## Work item
An exact copy of all entries is required.

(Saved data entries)

= = =

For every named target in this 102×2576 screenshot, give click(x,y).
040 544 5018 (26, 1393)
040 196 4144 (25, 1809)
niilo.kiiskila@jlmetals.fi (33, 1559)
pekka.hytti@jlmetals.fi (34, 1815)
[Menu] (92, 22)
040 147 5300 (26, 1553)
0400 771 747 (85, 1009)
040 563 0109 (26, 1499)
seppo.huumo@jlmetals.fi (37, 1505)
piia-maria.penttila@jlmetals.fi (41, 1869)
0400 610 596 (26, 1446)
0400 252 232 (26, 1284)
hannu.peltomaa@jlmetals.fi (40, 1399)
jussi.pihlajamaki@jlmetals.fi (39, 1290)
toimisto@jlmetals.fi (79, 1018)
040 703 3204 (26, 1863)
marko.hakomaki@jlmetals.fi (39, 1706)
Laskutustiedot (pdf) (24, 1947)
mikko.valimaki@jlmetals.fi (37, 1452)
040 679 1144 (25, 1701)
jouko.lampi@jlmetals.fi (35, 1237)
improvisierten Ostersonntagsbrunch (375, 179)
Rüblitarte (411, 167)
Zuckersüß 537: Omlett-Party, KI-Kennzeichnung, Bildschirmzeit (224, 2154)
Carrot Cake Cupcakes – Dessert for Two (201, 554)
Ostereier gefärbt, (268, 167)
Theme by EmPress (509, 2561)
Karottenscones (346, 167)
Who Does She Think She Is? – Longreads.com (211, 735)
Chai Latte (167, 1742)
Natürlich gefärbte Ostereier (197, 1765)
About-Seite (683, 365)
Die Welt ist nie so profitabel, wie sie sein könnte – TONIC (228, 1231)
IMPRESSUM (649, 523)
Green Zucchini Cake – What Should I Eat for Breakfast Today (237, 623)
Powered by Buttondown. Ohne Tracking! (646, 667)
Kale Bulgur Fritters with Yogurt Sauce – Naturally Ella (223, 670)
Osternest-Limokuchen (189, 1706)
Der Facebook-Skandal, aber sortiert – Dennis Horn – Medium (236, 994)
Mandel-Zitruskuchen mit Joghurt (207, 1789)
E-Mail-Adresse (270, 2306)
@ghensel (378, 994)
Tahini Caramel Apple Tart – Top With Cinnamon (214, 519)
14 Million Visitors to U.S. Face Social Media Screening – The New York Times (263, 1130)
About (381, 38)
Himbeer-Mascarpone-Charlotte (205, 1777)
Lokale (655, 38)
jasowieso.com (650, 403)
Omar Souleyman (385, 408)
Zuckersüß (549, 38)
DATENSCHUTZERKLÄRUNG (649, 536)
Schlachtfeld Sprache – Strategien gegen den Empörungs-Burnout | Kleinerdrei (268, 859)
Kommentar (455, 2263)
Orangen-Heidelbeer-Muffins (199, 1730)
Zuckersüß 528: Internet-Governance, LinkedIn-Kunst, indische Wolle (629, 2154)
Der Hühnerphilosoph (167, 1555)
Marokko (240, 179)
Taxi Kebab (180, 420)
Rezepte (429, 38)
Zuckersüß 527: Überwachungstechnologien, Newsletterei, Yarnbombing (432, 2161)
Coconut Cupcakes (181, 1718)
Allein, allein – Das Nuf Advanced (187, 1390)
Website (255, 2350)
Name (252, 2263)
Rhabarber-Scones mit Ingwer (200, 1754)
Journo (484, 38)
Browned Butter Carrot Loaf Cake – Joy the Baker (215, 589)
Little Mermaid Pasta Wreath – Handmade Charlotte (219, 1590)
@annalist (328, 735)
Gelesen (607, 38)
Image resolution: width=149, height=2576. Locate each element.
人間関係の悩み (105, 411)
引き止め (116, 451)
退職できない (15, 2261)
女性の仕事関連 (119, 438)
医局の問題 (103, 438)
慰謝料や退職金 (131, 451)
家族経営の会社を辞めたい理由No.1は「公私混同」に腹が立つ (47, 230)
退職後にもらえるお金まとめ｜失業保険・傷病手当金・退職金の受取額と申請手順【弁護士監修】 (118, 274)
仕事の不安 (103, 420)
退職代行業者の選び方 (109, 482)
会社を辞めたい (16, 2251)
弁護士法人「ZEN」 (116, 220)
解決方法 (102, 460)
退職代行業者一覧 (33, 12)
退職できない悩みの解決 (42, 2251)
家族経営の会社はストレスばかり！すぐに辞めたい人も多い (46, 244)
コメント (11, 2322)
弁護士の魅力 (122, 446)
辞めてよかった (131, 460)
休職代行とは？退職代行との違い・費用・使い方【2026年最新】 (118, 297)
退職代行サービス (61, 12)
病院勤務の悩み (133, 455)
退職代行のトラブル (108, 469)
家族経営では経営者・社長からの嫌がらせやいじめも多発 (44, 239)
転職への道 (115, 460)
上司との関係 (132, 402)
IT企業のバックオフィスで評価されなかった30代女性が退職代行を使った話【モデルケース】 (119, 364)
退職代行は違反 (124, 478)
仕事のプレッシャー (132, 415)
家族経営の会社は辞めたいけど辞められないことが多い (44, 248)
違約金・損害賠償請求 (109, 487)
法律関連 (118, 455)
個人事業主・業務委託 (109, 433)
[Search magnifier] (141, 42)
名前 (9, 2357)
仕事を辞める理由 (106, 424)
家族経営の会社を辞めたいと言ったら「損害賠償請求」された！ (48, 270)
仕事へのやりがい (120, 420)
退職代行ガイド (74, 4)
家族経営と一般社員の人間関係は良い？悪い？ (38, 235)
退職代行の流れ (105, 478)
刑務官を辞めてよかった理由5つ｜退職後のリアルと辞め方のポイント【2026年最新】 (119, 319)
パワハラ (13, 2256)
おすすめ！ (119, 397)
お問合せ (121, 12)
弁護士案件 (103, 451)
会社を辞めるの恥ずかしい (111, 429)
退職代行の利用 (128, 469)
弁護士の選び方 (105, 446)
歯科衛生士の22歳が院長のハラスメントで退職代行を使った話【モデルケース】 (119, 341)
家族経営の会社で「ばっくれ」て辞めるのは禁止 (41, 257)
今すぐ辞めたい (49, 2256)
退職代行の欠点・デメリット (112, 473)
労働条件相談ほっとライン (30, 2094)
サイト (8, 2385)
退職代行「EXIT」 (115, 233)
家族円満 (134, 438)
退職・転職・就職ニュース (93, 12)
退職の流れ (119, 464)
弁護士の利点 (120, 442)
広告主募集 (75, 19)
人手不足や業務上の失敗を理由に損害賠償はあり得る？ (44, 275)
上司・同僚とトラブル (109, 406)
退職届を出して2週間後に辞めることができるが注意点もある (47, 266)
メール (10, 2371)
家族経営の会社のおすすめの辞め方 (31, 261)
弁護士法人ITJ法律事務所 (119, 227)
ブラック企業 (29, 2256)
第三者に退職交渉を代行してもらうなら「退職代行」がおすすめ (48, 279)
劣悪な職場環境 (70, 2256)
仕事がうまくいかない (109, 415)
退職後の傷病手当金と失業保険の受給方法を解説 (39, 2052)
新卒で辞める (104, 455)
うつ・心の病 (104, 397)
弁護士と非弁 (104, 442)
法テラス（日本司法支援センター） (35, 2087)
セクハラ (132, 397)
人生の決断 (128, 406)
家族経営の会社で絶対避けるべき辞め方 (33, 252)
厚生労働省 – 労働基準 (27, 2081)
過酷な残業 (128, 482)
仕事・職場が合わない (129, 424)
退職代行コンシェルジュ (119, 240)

= = =

## Response below
For every named target in this 102×2576 screenshot, give click(x,y).
040 544 5018 (26, 1393)
040 196 4144 (25, 1809)
niilo.kiiskila@jlmetals.fi (33, 1559)
pekka.hytti@jlmetals.fi (34, 1815)
[Menu] (92, 22)
040 147 5300 (26, 1553)
0400 771 747 (85, 1009)
040 563 0109 (26, 1499)
seppo.huumo@jlmetals.fi (37, 1505)
piia-maria.penttila@jlmetals.fi (41, 1869)
0400 610 596 (26, 1446)
0400 252 232 (26, 1284)
hannu.peltomaa@jlmetals.fi (40, 1399)
jussi.pihlajamaki@jlmetals.fi (39, 1290)
toimisto@jlmetals.fi (79, 1018)
040 703 3204 (26, 1863)
marko.hakomaki@jlmetals.fi (39, 1706)
Laskutustiedot (pdf) (24, 1947)
mikko.valimaki@jlmetals.fi (37, 1452)
040 679 1144 (25, 1701)
jouko.lampi@jlmetals.fi (35, 1237)
improvisierten Ostersonntagsbrunch (375, 179)
Rüblitarte (411, 167)
Zuckersüß 537: Omlett-Party, KI-Kennzeichnung, Bildschirmzeit (224, 2154)
Carrot Cake Cupcakes – Dessert for Two (201, 554)
Ostereier gefärbt, (268, 167)
Theme by EmPress (509, 2561)
Karottenscones (346, 167)
Who Does She Think She Is? – Longreads.com (211, 735)
Chai Latte (167, 1742)
Natürlich gefärbte Ostereier (197, 1765)
About-Seite (683, 365)
Die Welt ist nie so profitabel, wie sie sein könnte – TONIC (228, 1231)
IMPRESSUM (649, 523)
Green Zucchini Cake – What Should I Eat for Breakfast Today (237, 623)
Powered by Buttondown. Ohne Tracking! (646, 667)
Kale Bulgur Fritters with Yogurt Sauce – Naturally Ella (223, 670)
Osternest-Limokuchen (189, 1706)
Der Facebook-Skandal, aber sortiert – Dennis Horn – Medium (236, 994)
Mandel-Zitruskuchen mit Joghurt (207, 1789)
E-Mail-Adresse (270, 2306)
@ghensel (378, 994)
Tahini Caramel Apple Tart – Top With Cinnamon (214, 519)
14 Million Visitors to U.S. Face Social Media Screening – The New York Times (263, 1130)
About (381, 38)
Himbeer-Mascarpone-Charlotte (205, 1777)
Lokale (655, 38)
jasowieso.com (650, 403)
Omar Souleyman (385, 408)
Zuckersüß (549, 38)
DATENSCHUTZERKLÄRUNG (649, 536)
Schlachtfeld Sprache – Strategien gegen den Empörungs-Burnout | Kleinerdrei (268, 859)
Kommentar (455, 2263)
Orangen-Heidelbeer-Muffins (199, 1730)
Zuckersüß 528: Internet-Governance, LinkedIn-Kunst, indische Wolle (629, 2154)
Der Hühnerphilosoph (167, 1555)
Marokko (240, 179)
Taxi Kebab (180, 420)
Rezepte (429, 38)
Zuckersüß 527: Überwachungstechnologien, Newsletterei, Yarnbombing (432, 2161)
Coconut Cupcakes (181, 1718)
Allein, allein – Das Nuf Advanced (187, 1390)
Website (255, 2350)
Name (252, 2263)
Rhabarber-Scones mit Ingwer (200, 1754)
Journo (484, 38)
Browned Butter Carrot Loaf Cake – Joy the Baker (215, 589)
Little Mermaid Pasta Wreath – Handmade Charlotte (219, 1590)
@annalist (328, 735)
Gelesen (607, 38)
Image resolution: width=149, height=2576. Locate each element.
人間関係の悩み (105, 411)
引き止め (116, 451)
退職できない (15, 2261)
女性の仕事関連 (119, 438)
医局の問題 (103, 438)
慰謝料や退職金 (131, 451)
家族経営の会社を辞めたい理由No.1は「公私混同」に腹が立つ (47, 230)
退職後にもらえるお金まとめ｜失業保険・傷病手当金・退職金の受取額と申請手順【弁護士監修】 (118, 274)
仕事の不安 (103, 420)
退職代行業者の選び方 (109, 482)
会社を辞めたい (16, 2251)
弁護士法人「ZEN」 (116, 220)
解決方法 (102, 460)
退職代行業者一覧 (33, 12)
退職できない悩みの解決 (42, 2251)
家族経営の会社はストレスばかり！すぐに辞めたい人も多い (46, 244)
コメント (11, 2322)
弁護士の魅力 (122, 446)
辞めてよかった (131, 460)
休職代行とは？退職代行との違い・費用・使い方【2026年最新】 (118, 297)
退職代行サービス (61, 12)
病院勤務の悩み (133, 455)
退職代行のトラブル (108, 469)
家族経営では経営者・社長からの嫌がらせやいじめも多発 (44, 239)
転職への道 (115, 460)
上司との関係 (132, 402)
IT企業のバックオフィスで評価されなかった30代女性が退職代行を使った話【モデルケース】 (119, 364)
退職代行は違反 (124, 478)
仕事のプレッシャー (132, 415)
家族経営の会社は辞めたいけど辞められないことが多い (44, 248)
違約金・損害賠償請求 (109, 487)
法律関連 (118, 455)
個人事業主・業務委託 (109, 433)
[Search magnifier] (141, 42)
名前 (9, 2357)
仕事を辞める理由 (106, 424)
家族経営の会社を辞めたいと言ったら「損害賠償請求」された！ (48, 270)
仕事へのやりがい (120, 420)
退職代行ガイド (74, 4)
家族経営と一般社員の人間関係は良い？悪い？ (38, 235)
退職代行の流れ (105, 478)
刑務官を辞めてよかった理由5つ｜退職後のリアルと辞め方のポイント【2026年最新】 (119, 319)
パワハラ (13, 2256)
おすすめ！ (119, 397)
お問合せ (121, 12)
弁護士案件 (103, 451)
会社を辞めるの恥ずかしい (111, 429)
退職代行の利用 (128, 469)
弁護士の選び方 (105, 446)
歯科衛生士の22歳が院長のハラスメントで退職代行を使った話【モデルケース】 (119, 341)
家族経営の会社で「ばっくれ」て辞めるのは禁止 (41, 257)
今すぐ辞めたい (49, 2256)
退職代行の欠点・デメリット (112, 473)
労働条件相談ほっとライン (30, 2094)
サイト (8, 2385)
退職代行「EXIT」 (115, 233)
家族円満 (134, 438)
退職・転職・就職ニュース (93, 12)
退職の流れ (119, 464)
弁護士の利点 (120, 442)
広告主募集 (75, 19)
人手不足や業務上の失敗を理由に損害賠償はあり得る？ (44, 275)
上司・同僚とトラブル (109, 406)
退職届を出して2週間後に辞めることができるが注意点もある (47, 266)
メール (10, 2371)
家族経営の会社のおすすめの辞め方 (31, 261)
弁護士法人ITJ法律事務所 (119, 227)
ブラック企業 (29, 2256)
第三者に退職交渉を代行してもらうなら「退職代行」がおすすめ (48, 279)
劣悪な職場環境 (70, 2256)
仕事がうまくいかない (109, 415)
退職後の傷病手当金と失業保険の受給方法を解説 (39, 2052)
新卒で辞める (104, 455)
うつ・心の病 (104, 397)
弁護士と非弁 (104, 442)
法テラス（日本司法支援センター） (35, 2087)
セクハラ (132, 397)
人生の決断 (128, 406)
家族経営の会社で絶対避けるべき辞め方 (33, 252)
厚生労働省 – 労働基準 (27, 2081)
過酷な残業 (128, 482)
仕事・職場が合わない (129, 424)
退職代行コンシェルジュ (119, 240)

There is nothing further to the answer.